Juan Rios, the original developer and maintainer for guayadeque, re-surfaced mid-May this year. Initially, he was replying to an email that I had sent nine months ago. I don’t think he quite fully understood or appreciated what other developers had done to keep his program active and usable since his last version release in early 2014, or the last subversion push in early 2015. He was certainly very much unaware that I had forked his code.
In a stream of email discussions, I learned that Juan’s motivation for returning to active development of his program were for entirely selfish reasons. Ubuntu had just released a new Long Term Support ( LTS ) version. As a result, Juan wanted guayadeque to be compatible with this latest LTS, his desktop/distribution of choice. Devoid from our discussions was any expression of concern on his part for the user base that had been left to its own in his absence.
Our exchanges became rather acrimonious. Now, I could go into detail about his hypocritical accusations towards me about using his GNU licensed work. I could spout at length about the poor code quality of guayadeque with all its C’isms and global static instances of classes. I could also detail of our exchanges leading up to the announced termination of musicqueue. I could talk at end about my attempt to submit a patch to guayadeque only to have Juan dig into the c++ std::map [] operator justifying his argument that it is too “computationally intensive”. However, documenting the mental anguish and foolishness just isn’t worth the electrons for this post.

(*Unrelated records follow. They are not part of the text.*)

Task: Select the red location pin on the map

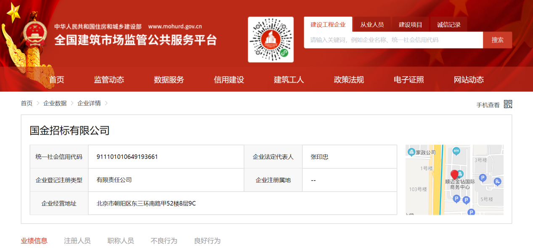Action: coord(455,174)
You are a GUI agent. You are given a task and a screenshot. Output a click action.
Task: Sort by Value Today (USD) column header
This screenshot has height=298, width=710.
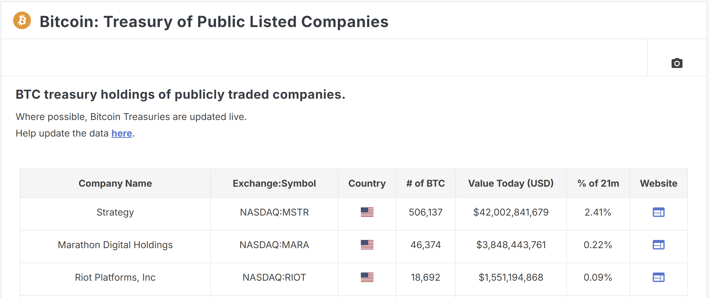(511, 183)
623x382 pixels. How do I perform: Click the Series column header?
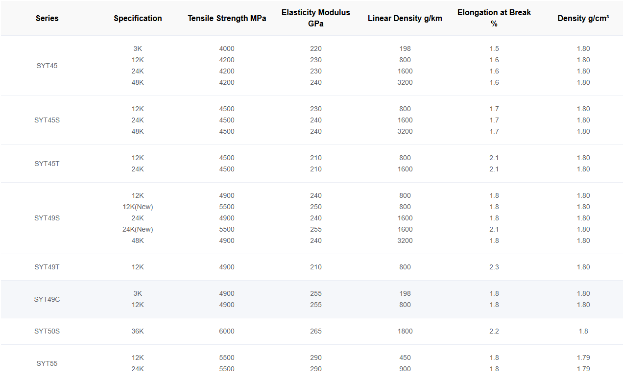click(47, 18)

Short story - selfish and inconsiderate behaviour would be my take on the whole affair. Now, how best to move on…
As I stated to Juan, I wasn’t going to have musicqueue compete with his project. I forked guayadeque as I thought it had been abandoned. I thought it unfair to the user base at large to have broken code that once worked but was not being maintained. I thought people were spending too much time fixing program bugs and existing library incompatibilities by continually patching the last available 2014 source release. So I stepped up to try and help…
…and now I can step away.
I am extremely grateful to others for their input, suggestions, and most importantly, their time in testing musicqueue. However, this situation has left me feeling quite gutted. I was coding to help not only myself but the community at large. I believe the harshness and idiocy thrown back at me was inappropriate.
When I posted the termination announcement to a couple of Google+ communities, I got a some insightful replies. One person pointed out that my efforts were commendable as I tried to keep going what seemed a dead project. Another person suggested that I should just keep working on the musicqueue fork. Food for thought to me.
If anything, the last couple of weeks to decompress and move on have made clear what I shouldn’t do. Given the responses I received, I won’t be contributing to guayadeque.
One thing I did notice was my reaction when a change was published to the guayadeque code base. I became agitated and resentful. All I saw were the problems with the code and frustration at having to reverse-engineer what the changes, if the code could be compiled, were trying to achieve. Given the litany of problems with the code base and the poor design maybe I should step away from maintaining a fork.
However, now that I have seen what is possible, I certainly will not be excluding the idea of a new Linux music organizer and player written from scratch. I’ll have to think on this some more, but I am happier when I’m elbows deep in code.